== DATA SHOWN ==
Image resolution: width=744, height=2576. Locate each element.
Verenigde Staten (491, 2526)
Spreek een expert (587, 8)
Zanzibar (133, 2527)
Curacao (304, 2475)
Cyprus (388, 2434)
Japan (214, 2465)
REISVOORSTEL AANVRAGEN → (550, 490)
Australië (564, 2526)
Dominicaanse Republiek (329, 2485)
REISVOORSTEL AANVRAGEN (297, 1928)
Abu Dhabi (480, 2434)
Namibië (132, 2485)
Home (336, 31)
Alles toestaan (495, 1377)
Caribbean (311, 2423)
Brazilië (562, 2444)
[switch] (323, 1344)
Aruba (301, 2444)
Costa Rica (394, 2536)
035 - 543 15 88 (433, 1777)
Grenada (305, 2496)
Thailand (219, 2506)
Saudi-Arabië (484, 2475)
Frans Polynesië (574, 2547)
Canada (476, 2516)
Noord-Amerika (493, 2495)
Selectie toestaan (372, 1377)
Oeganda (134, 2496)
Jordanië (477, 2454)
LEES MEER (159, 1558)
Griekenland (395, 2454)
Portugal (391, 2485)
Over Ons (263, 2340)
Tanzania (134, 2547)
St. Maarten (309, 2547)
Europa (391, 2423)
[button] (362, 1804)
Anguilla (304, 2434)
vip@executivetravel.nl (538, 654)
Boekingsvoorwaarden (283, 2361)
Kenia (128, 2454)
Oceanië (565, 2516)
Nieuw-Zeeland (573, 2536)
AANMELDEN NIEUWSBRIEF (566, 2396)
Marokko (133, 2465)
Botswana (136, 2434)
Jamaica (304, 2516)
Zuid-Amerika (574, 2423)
===
WHAT NEEDS TO BE DONE: On how many lines of the listing does the string "REISVOORSTEL" appear? Only the number should be given.

EXERCISE RESPONSE: 2